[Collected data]
*****
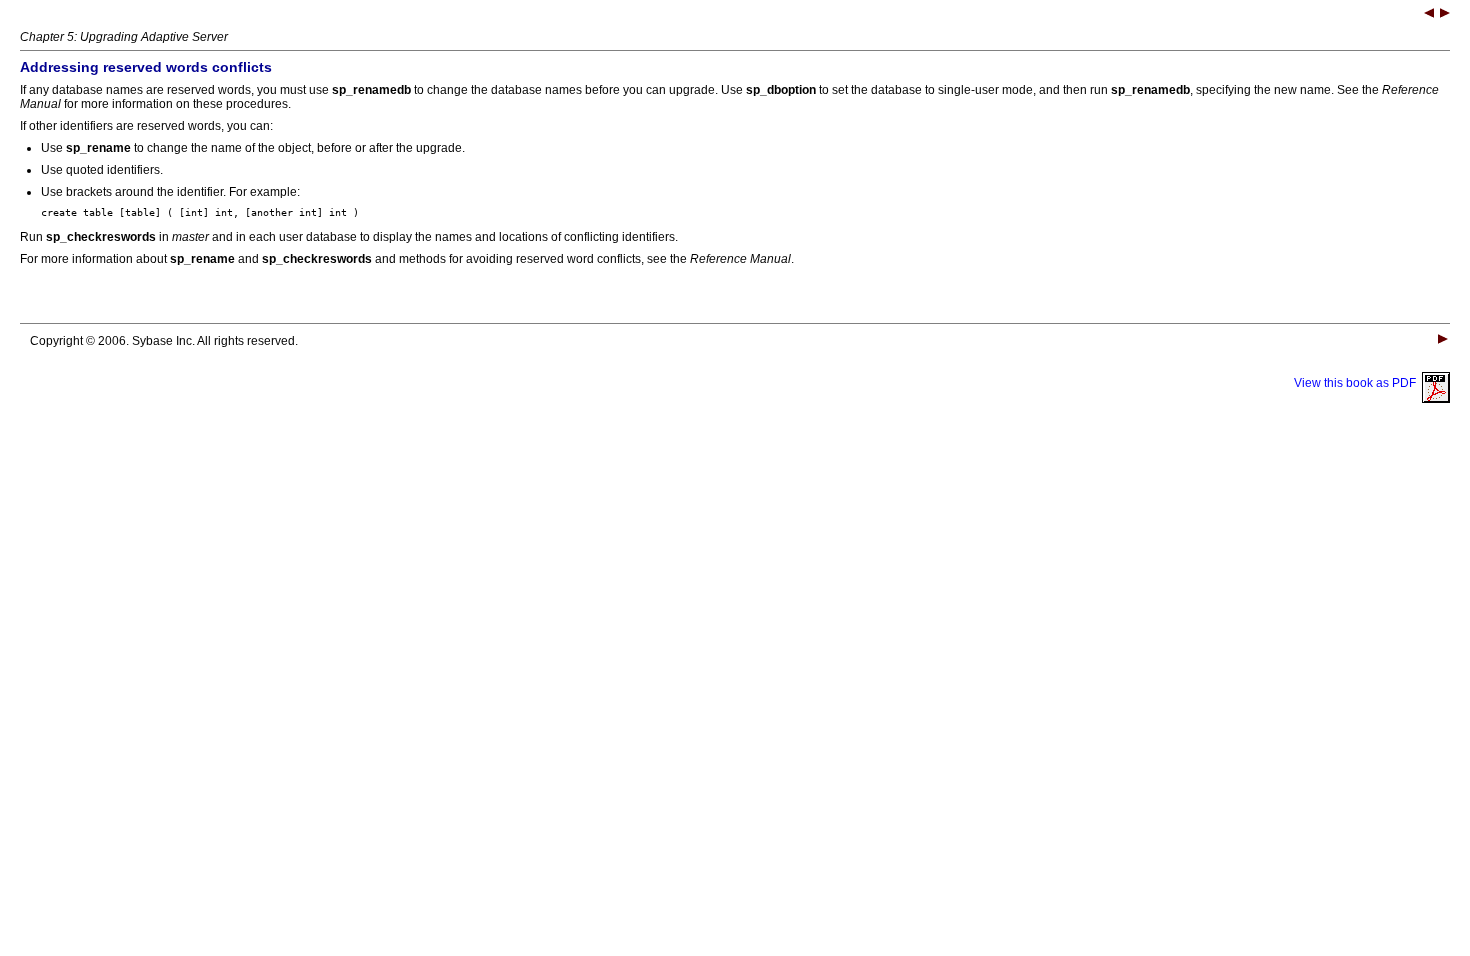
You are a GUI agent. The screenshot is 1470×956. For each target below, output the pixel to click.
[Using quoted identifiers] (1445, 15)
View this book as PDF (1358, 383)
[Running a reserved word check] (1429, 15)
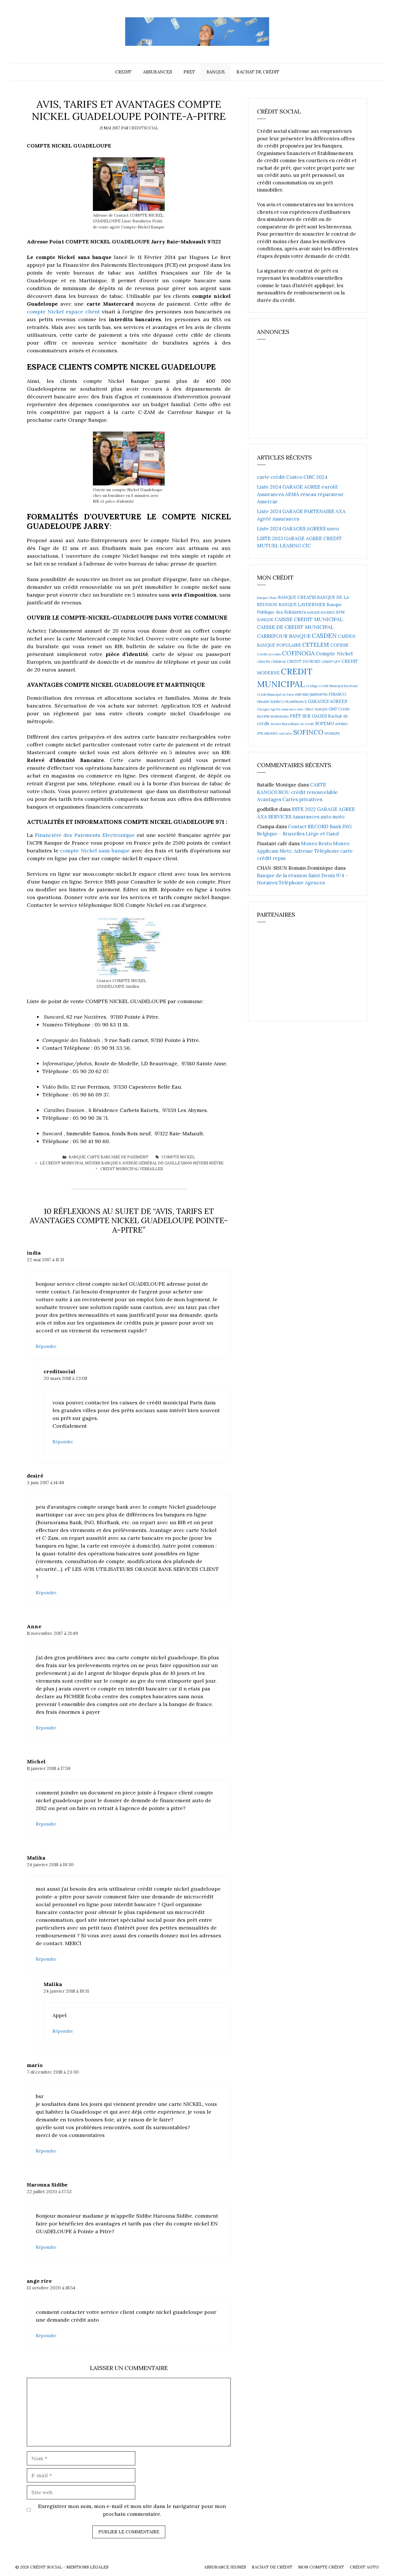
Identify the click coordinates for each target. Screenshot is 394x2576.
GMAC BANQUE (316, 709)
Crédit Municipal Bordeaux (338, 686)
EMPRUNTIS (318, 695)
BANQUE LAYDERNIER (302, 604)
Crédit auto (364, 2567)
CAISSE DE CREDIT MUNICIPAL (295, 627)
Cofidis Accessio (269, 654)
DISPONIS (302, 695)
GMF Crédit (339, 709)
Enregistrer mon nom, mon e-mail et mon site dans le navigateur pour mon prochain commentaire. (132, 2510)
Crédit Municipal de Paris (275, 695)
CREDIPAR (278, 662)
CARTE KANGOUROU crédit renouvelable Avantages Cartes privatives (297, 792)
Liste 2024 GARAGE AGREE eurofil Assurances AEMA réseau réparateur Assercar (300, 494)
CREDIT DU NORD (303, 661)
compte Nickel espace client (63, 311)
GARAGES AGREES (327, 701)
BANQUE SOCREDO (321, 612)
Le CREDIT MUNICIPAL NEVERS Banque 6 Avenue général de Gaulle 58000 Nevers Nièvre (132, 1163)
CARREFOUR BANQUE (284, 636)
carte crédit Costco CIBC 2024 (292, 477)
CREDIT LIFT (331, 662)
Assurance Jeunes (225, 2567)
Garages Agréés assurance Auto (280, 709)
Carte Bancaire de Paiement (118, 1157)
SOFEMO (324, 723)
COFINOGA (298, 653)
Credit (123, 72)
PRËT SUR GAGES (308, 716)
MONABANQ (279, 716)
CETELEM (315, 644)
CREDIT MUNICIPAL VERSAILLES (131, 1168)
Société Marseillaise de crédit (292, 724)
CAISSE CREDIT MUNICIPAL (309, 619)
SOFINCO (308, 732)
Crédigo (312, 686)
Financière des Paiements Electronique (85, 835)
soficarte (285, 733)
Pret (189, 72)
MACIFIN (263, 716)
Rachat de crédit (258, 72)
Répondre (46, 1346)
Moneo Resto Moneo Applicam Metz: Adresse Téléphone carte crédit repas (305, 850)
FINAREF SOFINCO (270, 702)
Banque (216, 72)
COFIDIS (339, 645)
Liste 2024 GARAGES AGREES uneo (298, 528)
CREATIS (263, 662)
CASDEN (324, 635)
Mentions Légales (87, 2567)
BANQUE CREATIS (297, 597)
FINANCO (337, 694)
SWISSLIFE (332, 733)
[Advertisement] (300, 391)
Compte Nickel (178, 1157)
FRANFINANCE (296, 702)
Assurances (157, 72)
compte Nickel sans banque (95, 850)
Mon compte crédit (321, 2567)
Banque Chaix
*****
## [Goal of the exercise]
Repeat the lines above, starting at the first and stopping after the line that holds "GMAC BANQUE (316, 709)", with the pictures left out.

## [Problem solution]
You are a GUI agent. The screenshot is 1470×956. For each target below, output the pixel to click.
[Using quoted identifiers] (1445, 15)
View this book as PDF (1358, 383)
[Running a reserved word check] (1429, 15)
Identify the click coordinates for each target. Screenshot is 394x2576.
GMAC BANQUE (316, 709)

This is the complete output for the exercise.